Facts: Charles and Jane Adkins began purchasing securities in 1987 through an investment company called Donald & Co. It was later determined that Donald was operating a pump-and-dump scheme, a type of investment fraud where a broker owns certain stock in its own name and promotes the purchase of that stock to its clients. The stock appreciates in value and the broker then sells its holdings of the stock for a profit, while the value of its clients' holdings falls. From February 2000 to December 2001, the value of the Adkinses' portfolio with Donald dropped from $3,589,301 to $9,849.

In 2002, the taxpayers submitted an arbitration claim to the National Association of Securities Dealers against Donald and three of its principals. The Adkinses postponed their arbitration hearing because Donald and its principals were under criminal investigation by the U.S. Department of Justice, but the Adkinses left their claim open in the event the investigation uncovered additional relevant information. In 2004, Donald's principals pleaded guilty to fraud charges.

The taxpayers claimed a theft loss of $2,118,725 on their 2004 federal income tax return and carried back portions of the loss to the years 2001—2003. After the IRS disallowed the deductions for 2001, 2003, and 2004, the taxpayers filed a refund claim with the Court of Federal Claims; however, the claim was denied. The court held that the Adkinses had not determined in 2004 with reasonable certainty that they would not be reimbursed for their losses, partially due to their failure to abandon their arbitration claim (Adkins, 125 Fed. Cl. 304 (2016)). The taxpayers appealed the decision to the Federal Circuit.

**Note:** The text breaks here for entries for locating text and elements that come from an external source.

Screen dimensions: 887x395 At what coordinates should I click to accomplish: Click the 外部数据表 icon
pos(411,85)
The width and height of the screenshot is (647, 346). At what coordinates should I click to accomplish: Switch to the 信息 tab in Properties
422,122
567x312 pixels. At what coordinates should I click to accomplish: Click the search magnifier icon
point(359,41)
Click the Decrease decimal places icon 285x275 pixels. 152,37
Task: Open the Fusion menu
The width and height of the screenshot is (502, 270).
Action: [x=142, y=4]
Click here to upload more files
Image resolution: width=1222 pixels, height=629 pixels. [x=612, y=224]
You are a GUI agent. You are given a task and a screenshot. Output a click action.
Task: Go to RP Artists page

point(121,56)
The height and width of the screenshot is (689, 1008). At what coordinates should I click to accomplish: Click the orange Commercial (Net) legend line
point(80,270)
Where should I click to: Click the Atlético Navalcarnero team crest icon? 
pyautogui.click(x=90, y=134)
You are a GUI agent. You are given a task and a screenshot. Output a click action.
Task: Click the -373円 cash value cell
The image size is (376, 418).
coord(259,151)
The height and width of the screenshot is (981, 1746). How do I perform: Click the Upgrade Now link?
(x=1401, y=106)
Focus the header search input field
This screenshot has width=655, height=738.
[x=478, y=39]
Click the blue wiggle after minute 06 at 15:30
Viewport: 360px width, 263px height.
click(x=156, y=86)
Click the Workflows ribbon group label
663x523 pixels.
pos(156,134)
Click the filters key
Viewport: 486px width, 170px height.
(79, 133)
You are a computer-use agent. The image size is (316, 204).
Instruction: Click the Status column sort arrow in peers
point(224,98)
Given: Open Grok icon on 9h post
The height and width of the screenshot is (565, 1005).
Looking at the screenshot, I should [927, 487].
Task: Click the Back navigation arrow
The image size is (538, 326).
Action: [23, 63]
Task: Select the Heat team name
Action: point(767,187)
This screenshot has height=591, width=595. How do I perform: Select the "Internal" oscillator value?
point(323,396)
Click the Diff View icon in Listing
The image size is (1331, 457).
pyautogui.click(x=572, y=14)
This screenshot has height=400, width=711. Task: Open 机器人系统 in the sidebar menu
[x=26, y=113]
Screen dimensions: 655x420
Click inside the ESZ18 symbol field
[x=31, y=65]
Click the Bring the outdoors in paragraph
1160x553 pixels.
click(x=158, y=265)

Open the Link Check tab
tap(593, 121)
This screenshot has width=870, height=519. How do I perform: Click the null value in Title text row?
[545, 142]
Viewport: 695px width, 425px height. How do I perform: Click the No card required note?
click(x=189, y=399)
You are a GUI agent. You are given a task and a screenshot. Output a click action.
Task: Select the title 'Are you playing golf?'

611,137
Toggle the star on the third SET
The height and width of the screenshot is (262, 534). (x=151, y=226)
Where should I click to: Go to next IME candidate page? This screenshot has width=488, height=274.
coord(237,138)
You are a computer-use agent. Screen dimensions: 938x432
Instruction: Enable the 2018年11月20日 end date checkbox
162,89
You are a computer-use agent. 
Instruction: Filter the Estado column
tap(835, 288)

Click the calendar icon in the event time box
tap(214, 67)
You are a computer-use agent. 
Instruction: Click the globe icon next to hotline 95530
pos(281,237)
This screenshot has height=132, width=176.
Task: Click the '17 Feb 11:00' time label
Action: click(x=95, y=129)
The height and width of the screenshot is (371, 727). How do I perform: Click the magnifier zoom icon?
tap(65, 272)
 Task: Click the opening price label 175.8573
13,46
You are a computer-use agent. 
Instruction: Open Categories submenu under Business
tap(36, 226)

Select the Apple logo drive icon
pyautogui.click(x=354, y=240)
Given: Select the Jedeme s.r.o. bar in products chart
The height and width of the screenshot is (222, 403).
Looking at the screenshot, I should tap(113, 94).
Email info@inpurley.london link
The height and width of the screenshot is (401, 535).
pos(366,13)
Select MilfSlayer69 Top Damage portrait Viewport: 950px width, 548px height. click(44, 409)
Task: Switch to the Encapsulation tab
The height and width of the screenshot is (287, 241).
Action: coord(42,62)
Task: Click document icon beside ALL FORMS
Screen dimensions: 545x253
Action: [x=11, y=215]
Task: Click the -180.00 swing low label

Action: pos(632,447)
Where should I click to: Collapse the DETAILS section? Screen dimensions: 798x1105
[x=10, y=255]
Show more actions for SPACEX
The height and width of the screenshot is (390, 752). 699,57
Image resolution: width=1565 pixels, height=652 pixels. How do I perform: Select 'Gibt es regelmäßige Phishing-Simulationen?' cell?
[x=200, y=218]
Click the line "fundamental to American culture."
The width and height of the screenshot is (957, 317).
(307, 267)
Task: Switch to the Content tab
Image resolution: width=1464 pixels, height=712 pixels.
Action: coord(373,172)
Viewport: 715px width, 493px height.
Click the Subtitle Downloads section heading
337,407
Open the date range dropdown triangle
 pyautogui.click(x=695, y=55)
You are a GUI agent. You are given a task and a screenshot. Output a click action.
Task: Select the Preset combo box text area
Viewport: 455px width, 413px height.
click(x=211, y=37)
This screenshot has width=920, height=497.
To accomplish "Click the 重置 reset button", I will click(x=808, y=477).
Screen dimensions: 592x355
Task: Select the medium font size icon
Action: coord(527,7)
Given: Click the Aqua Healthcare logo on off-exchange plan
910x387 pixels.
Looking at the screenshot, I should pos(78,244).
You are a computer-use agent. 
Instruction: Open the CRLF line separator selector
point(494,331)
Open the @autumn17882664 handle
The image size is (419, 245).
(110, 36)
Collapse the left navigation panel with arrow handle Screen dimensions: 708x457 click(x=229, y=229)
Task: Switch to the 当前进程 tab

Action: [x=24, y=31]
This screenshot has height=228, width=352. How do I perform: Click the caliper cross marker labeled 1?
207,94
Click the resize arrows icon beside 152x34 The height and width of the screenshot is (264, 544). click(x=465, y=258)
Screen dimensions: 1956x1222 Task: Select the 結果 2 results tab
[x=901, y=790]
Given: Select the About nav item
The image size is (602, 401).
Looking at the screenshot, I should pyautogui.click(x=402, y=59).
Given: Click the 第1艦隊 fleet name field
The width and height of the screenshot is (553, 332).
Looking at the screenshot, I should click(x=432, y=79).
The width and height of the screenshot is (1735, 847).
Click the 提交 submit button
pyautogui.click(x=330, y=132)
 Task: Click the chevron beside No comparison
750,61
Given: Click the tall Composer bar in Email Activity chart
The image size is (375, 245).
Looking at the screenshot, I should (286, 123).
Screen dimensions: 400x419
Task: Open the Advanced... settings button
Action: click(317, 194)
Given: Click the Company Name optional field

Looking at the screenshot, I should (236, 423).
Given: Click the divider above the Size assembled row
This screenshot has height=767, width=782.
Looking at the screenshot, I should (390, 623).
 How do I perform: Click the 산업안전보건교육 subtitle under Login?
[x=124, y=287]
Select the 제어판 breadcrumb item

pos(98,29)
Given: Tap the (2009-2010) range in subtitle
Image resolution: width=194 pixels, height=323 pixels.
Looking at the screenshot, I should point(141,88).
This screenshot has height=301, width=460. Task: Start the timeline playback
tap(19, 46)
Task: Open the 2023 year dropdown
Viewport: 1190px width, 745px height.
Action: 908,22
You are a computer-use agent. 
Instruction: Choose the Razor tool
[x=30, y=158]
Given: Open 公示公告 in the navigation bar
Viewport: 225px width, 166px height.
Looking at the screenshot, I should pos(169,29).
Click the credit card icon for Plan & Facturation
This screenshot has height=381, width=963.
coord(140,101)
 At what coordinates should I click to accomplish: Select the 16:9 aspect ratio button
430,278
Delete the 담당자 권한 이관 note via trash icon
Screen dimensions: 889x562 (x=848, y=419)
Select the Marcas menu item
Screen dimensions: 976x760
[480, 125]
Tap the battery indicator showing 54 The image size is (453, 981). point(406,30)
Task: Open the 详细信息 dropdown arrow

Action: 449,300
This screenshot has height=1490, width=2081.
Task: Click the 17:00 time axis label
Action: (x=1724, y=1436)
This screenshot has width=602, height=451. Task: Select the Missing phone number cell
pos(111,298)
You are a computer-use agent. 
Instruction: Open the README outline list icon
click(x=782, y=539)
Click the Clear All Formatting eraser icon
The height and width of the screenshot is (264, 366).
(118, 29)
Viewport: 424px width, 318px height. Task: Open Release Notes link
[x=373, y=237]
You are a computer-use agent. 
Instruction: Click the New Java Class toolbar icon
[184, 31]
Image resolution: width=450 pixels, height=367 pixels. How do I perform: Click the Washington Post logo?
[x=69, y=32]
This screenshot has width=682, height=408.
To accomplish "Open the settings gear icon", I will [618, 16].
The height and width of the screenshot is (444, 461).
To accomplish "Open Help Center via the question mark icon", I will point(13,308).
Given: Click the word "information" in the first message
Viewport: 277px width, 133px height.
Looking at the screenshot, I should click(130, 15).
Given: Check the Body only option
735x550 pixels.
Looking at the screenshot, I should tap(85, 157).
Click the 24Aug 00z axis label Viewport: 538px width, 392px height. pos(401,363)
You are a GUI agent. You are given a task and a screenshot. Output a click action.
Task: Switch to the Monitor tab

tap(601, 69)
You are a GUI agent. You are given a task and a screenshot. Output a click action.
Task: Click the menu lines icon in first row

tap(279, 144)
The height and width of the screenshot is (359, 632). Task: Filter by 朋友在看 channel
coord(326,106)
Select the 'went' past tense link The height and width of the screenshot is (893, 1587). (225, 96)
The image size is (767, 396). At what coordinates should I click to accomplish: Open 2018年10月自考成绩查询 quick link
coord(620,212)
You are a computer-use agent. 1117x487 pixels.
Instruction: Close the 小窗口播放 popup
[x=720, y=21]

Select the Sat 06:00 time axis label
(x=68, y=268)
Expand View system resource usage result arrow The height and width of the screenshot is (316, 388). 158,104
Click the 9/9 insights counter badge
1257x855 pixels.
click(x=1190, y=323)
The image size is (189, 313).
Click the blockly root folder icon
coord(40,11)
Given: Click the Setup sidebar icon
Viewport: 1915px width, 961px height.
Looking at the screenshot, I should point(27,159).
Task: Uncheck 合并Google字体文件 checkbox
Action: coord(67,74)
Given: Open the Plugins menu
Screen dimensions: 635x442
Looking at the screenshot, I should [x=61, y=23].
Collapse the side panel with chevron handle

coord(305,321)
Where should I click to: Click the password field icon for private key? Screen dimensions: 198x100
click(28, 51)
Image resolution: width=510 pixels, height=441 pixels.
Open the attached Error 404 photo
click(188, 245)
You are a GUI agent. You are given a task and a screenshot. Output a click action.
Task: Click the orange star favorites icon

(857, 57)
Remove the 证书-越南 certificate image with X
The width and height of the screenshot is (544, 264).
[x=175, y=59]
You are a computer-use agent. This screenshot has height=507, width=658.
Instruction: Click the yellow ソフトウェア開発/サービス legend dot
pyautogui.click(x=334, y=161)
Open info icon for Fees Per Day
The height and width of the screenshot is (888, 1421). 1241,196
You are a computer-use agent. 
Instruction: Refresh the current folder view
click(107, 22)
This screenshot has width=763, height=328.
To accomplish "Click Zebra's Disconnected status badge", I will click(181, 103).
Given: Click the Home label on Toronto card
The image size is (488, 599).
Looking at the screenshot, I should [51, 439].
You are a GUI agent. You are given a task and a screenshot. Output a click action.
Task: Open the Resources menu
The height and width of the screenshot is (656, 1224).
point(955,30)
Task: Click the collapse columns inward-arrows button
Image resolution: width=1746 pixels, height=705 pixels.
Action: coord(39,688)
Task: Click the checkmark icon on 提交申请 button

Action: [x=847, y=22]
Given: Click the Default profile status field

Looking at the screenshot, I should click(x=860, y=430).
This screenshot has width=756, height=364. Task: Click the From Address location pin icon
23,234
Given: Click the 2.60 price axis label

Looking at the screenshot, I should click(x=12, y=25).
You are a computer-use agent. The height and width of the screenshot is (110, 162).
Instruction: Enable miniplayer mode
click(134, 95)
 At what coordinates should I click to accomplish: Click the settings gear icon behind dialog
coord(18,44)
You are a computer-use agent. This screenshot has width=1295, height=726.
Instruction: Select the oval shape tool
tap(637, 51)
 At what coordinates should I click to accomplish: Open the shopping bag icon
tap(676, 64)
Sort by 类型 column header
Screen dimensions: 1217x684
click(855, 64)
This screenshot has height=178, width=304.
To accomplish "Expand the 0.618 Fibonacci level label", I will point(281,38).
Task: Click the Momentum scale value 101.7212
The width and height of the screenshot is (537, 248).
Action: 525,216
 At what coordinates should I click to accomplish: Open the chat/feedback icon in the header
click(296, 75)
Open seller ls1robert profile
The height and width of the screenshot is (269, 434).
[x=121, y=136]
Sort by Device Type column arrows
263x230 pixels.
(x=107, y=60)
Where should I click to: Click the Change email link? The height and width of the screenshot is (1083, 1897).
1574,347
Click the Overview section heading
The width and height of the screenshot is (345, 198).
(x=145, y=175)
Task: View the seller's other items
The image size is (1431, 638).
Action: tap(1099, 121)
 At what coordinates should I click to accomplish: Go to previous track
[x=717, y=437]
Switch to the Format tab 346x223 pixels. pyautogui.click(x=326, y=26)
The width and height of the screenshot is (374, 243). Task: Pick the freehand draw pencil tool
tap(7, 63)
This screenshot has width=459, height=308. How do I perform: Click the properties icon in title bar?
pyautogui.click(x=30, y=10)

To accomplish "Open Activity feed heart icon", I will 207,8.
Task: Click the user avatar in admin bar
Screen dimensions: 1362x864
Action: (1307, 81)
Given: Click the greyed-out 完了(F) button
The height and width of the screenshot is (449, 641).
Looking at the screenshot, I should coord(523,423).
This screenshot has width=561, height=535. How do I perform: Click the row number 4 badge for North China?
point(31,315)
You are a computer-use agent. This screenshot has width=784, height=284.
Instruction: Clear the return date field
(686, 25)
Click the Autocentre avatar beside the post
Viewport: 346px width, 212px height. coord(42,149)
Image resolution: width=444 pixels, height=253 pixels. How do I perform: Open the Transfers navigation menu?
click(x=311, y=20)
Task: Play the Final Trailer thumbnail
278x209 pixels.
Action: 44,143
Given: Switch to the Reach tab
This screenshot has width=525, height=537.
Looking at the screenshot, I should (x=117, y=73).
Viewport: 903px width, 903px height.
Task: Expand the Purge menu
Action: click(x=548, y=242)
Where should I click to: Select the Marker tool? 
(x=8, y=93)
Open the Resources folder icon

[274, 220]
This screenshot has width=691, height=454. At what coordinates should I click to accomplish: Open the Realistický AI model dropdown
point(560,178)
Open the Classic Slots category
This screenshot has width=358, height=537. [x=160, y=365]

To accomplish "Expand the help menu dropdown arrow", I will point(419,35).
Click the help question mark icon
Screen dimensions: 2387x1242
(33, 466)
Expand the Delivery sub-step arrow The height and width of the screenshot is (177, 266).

The Federal Circuit held that the lower court had incorrectly applied Regs. Sec. 1.165-1(d)(3) and that "the proper year in which to claim a loss is the first year in which no reasonable prospect of recovery exists anymore, starting with the year of discovery." It vacated the lower court's decision and remanded the case back to the lower court, which retried it in 2018 (see "Tax Matters: 'Pump and Dump' Theft Loss Allowed Despite Open Arbitration Claim," JofA, Aug. 2017).

Issues: A theft loss may be deducted in the first year in which there is no reasonable prospect of recovery, beginning with the year of discovery, as determined by the facts and circumstances of the case. Factors used to determine whether taxpayers have a reasonable prospect of recovery are (1) the probability of recovery on the claim; (2) whether the claim has been settled, adjudicated, or abandoned; and (3) the availability of civil and criminal restitution. The determination must be based on what a reasonable taxpayer would have concluded concerning the prospect of recovering something in the year of the claimed loss. No deduction is allowed if the prospect of recovery is unknowable at that time.

The taxpayers argued that by the end of 2004 their losses were not recoverable because arbitration would be fruitless, due to the difficulty of obtaining discovery during arbitration, and that no assets would be available to them, due to the government's seizure of all of the alleged fraud perpetrators' assets. The IRS argued that the taxpayers' reasonable prospect of recovering some amount was unknowable at that time because the taxpayers presented no evidence that they had attempted to determine the alleged perpetrators' financial resources or attempted to make a claim against their known assets.

Holding: Although conceding the taxpayers had suffered a loss by the end of 2004, the court again disallowed the taxpayers' 2004 theft deduction because it was unknowable at that time whether they had no reasonable prospect of recovery. The court held that, at the end of 2004, the taxpayers had three possible approaches to recover their losses: (1) an open arbitration claim against Donald & Co. and three of its principals; (2) a possible claim against the fourth Donald & Co. principal and the two brokers of the company that Charles Adkins had dealt with directly; and (3) criminal restitution. Therefore, according to the court, at the end of 2004 it was unknowable that there was no reasonable prospect of recovery from any of those three approaches; thus, no theft deduction should be allowed for 2004.

  • Adkins, No. 10-851T (Fed. Cl. 10/26/18)

— By Charles J. Reichert, CPA, instructor of accounting, University of Minnesota—Duluth.